Los griegos usaban kolossi, muñecas hechas de bronce o de cera o de arcilla, y les clavaban clavos o las retorcían y las mutilaban, les cortaban la cabeza o las manos. Metían cabello de la víctima dentro de la muñeca o sellaban una maldición, escrita en papiro y enrollada, dentro de la muñeca.

En el Museo del Louvre hay una figura egipcia del siglo dos. Es una mujer desnuda, atada de pies y manos, con clavos clavados en los ojos, la boca, los pechos, las manos, los pies, la vagina y el ano. Mona escribe en su libro con un rotulador anaranjado y dice:

—A quien hiciera esa muñeca, probablemente le encantaríais tú y Helen.

Las tablillas con maldiciones eran láminas de plomo o de cobre, a veces de arcilla. Uno escribía su maldición en ellas con el clavo de un barco naufragado, luego enrollaba la lámina y la atravesaba con el clavo. Cuando las escribían, escribían la primera línea de izquierda a derecha, la segunda de derecha a izquierda, la tercera de izquierda a derecha, y así sucesivamente. Si podías, enrollabas la maldición alrededor de un pelo de la víctima o de un trozo de su ropa. Tirabas la maldición a un lago o a un pozo o al mar, cualquier sitio que pudiera hacerla llegar al submundo donde los demonios pudieran leerlo y cumplir tu encargo.

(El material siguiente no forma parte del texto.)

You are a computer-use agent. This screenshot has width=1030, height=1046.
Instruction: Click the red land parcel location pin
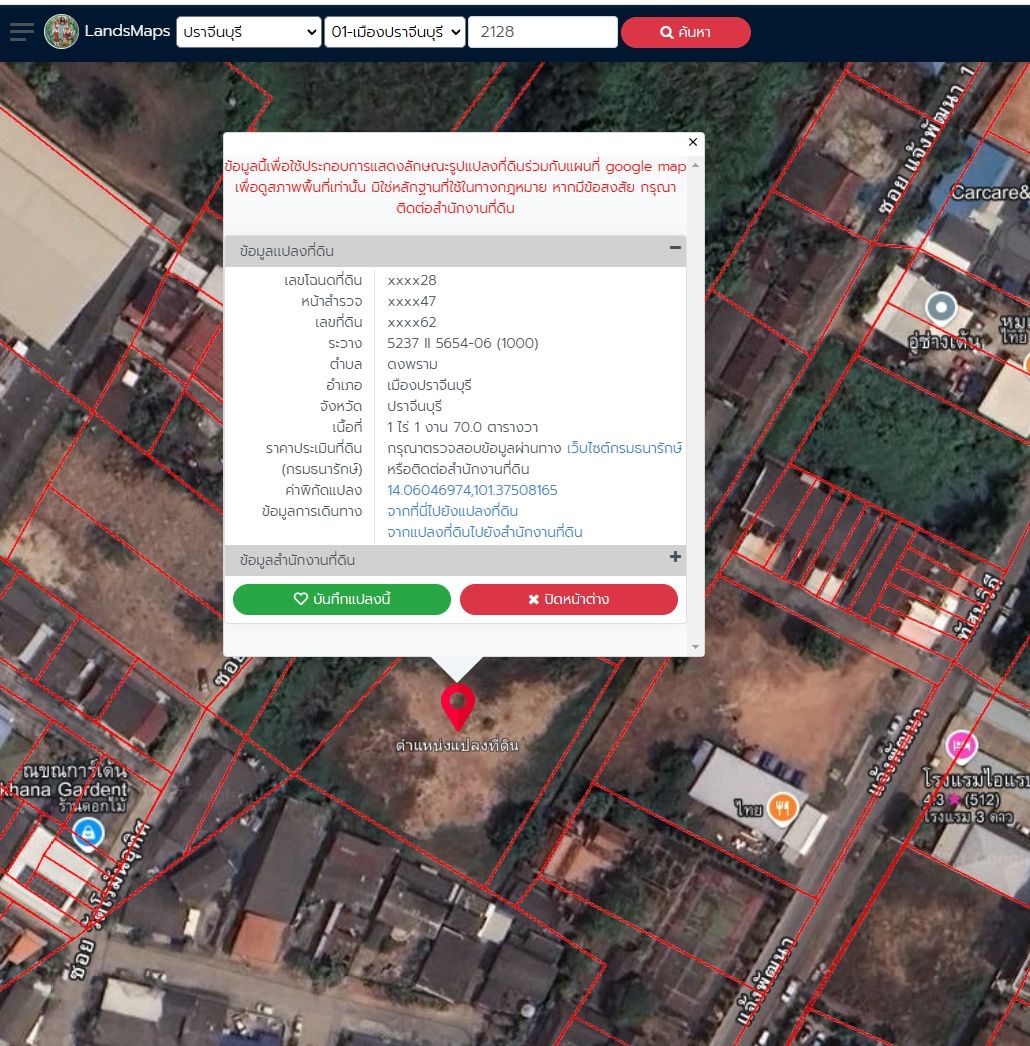point(458,707)
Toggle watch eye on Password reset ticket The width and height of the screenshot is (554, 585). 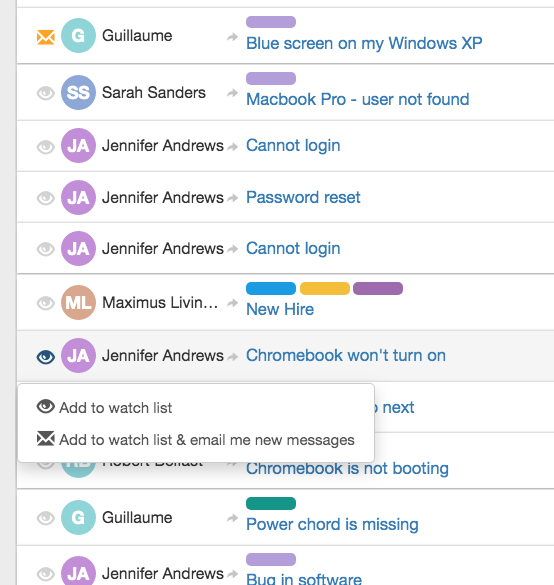[x=46, y=198]
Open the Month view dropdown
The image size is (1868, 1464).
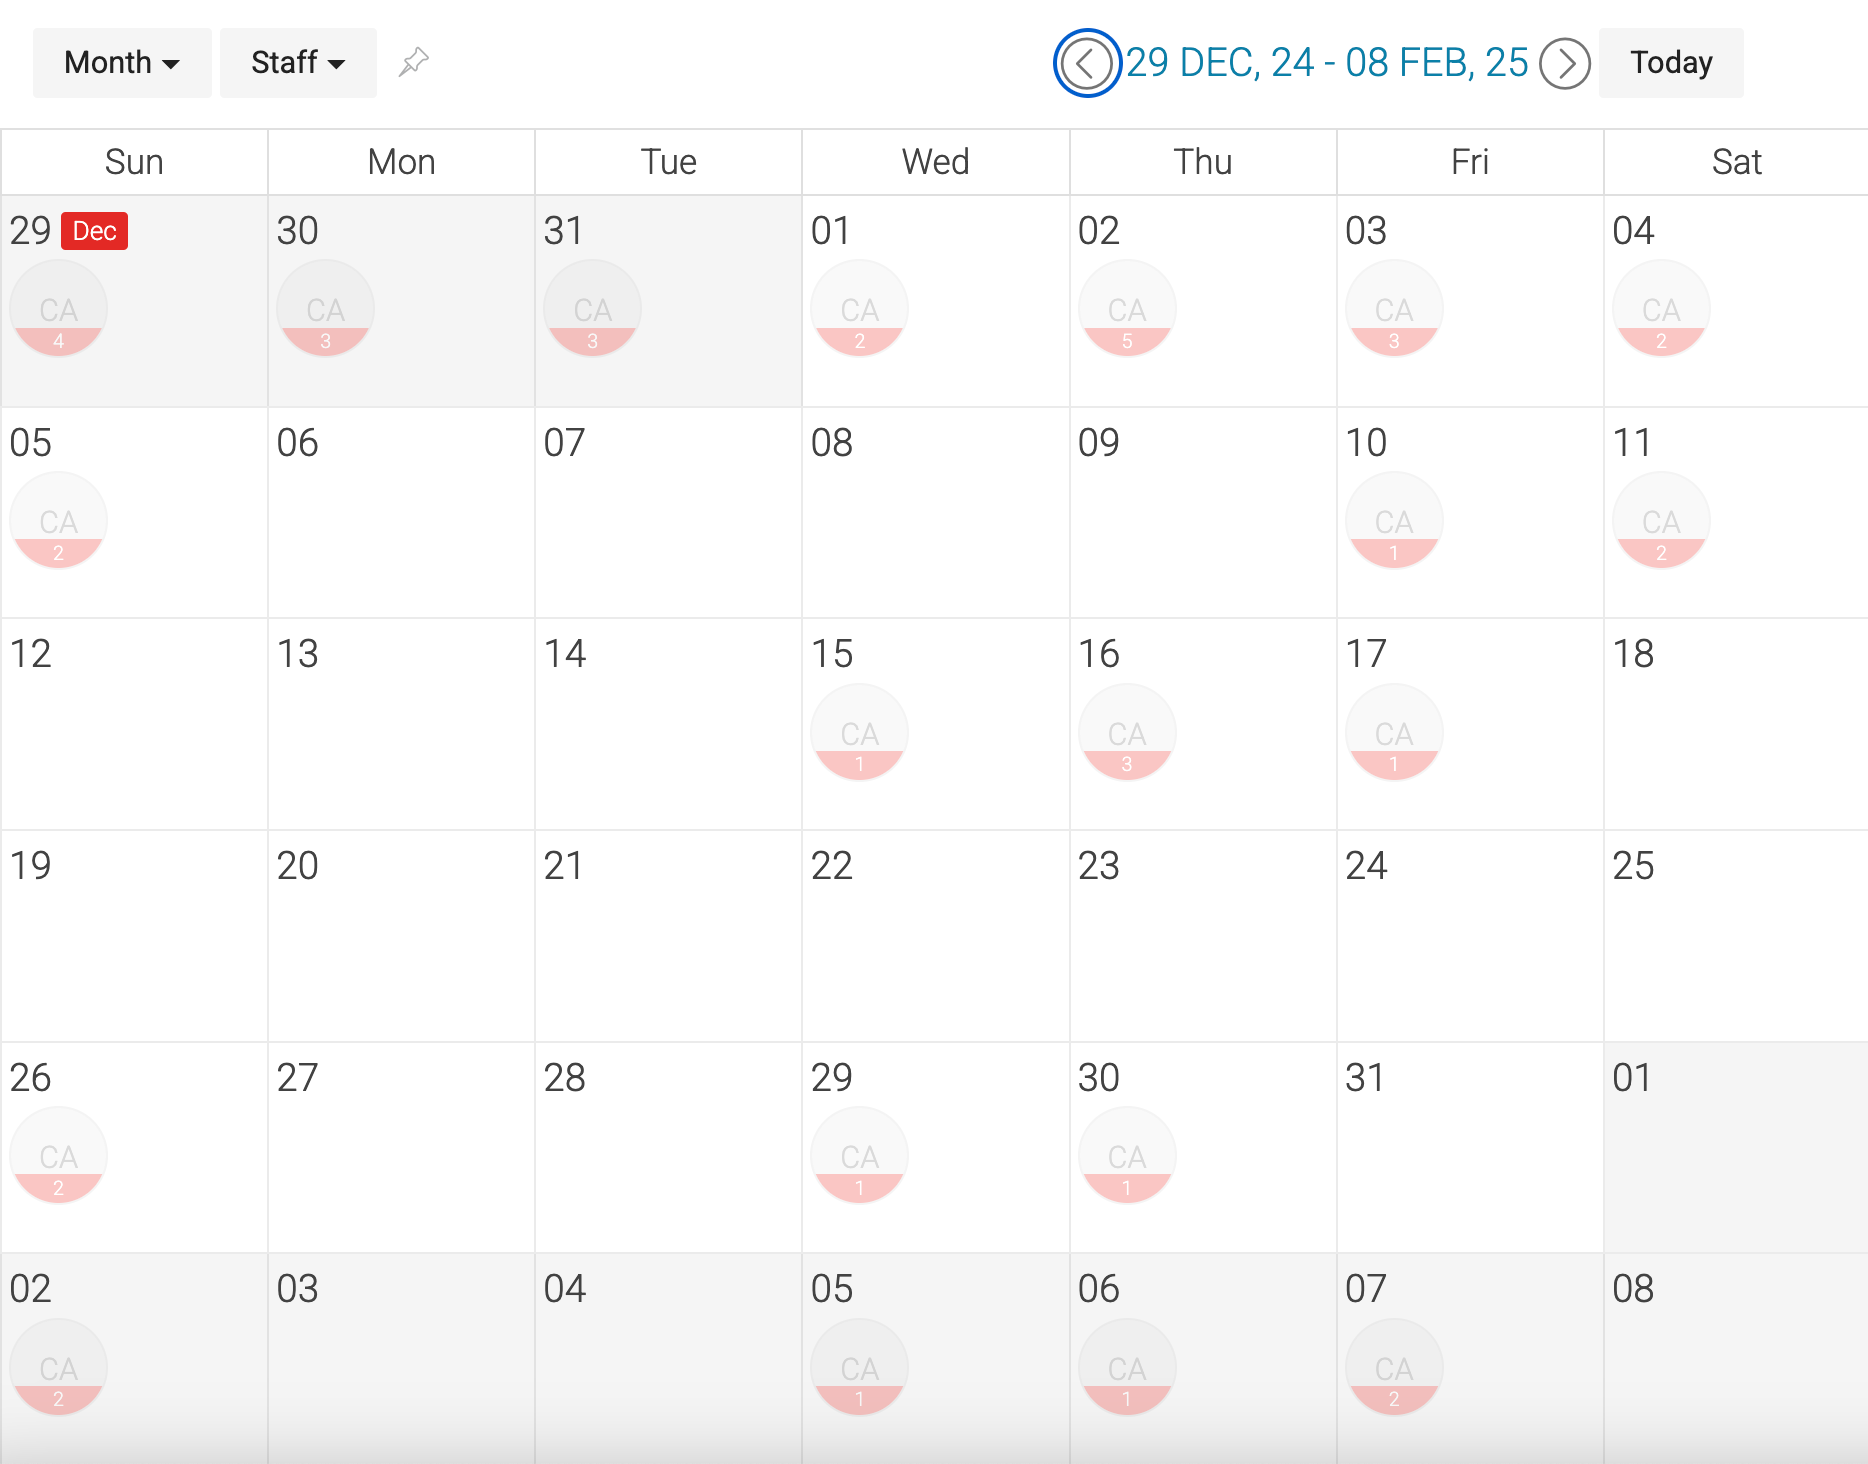[x=122, y=62]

Sin dejar de hablar por teléfono, Helen se lo pone contra el pecho un momento y dice:

—Suena como encargar algo por Internet.

Y yo cuento 346, cuento 347, cuento 348…

En la tradición literaria grecorromana, dice Mona, hay brujas diurnas y brujas nocturnas. Las brujas diurnas son buenas y cuidan a la gente. Las brujas nocturnas actúan en secreto y desean destruir a la civilización entera.

Mona dice:

—Está claro que vosotros sois brujas nocturnas.

Mona dice que la magia era una parte cotidiana de las vidas de aquella gente que nos dio la democracia y la arquitectura. Que los hombres de negocios se maldecían entre sí. Que los vecinos maldecían a los vecinos. Cerca del escenario de los Juegos Olímpicos originales, los arqueólogos han encontrado viejos pozos llenos de maldiciones que los atletas se dirigían entre sí.

Mona dice:

—No me estoy inventando estos rollos.

En griego antiguo los conjuros para atraer a un amante se llamaban agogai.

Las maldiciones para destruir una relación se llamaban diakopoi.

Helen habla más fuerte en su teléfono móvil y dice:

—¿Le mana sangre de las paredes de la cocina? Bueno, eso es algo con lo que no tiene por qué vivir.

Y Ostra le dice a su teléfono:

—Necesito el número de la sección de Anuncios del Miami Telegraph-Observer.

Y la radio lo interrumpe todo con un coro de trompas. Una voz grave de hombre habla con un teletipo pitando de fondo.

—El presunto líder del cártel de drogas más grande de América Latina ha sido encontrado muerto en su ático de Miami —dice la voz—. Se cree que Gustave Brennan, de treinta y nueve años, movía los hilos de casi tres mil millones de dólares en ventas anuales de cocaína. La policía no ha hallado la causa de la muerte, pero está previsto hacer una autopsia del cuerpo…

Y Helen mira la radio y dice:

—¿Estáis oyendo esto? Es ridículo. —Y dice—: Escuchad. —Y sube el volumen de la radio.

—… Brennan —dice la voz—, que vivía en el interior de una fortaleza llena de guardaespaldas armados, también estaba bajo la vigilancia constante del FBI.

Y Helen me dice:

—¿Todavía usan realmente teletipos?

La llamada que acaba de recibir —la del diamante blanquiazul—, el nombre que ha escrito en su agenda era Gustave Brennan.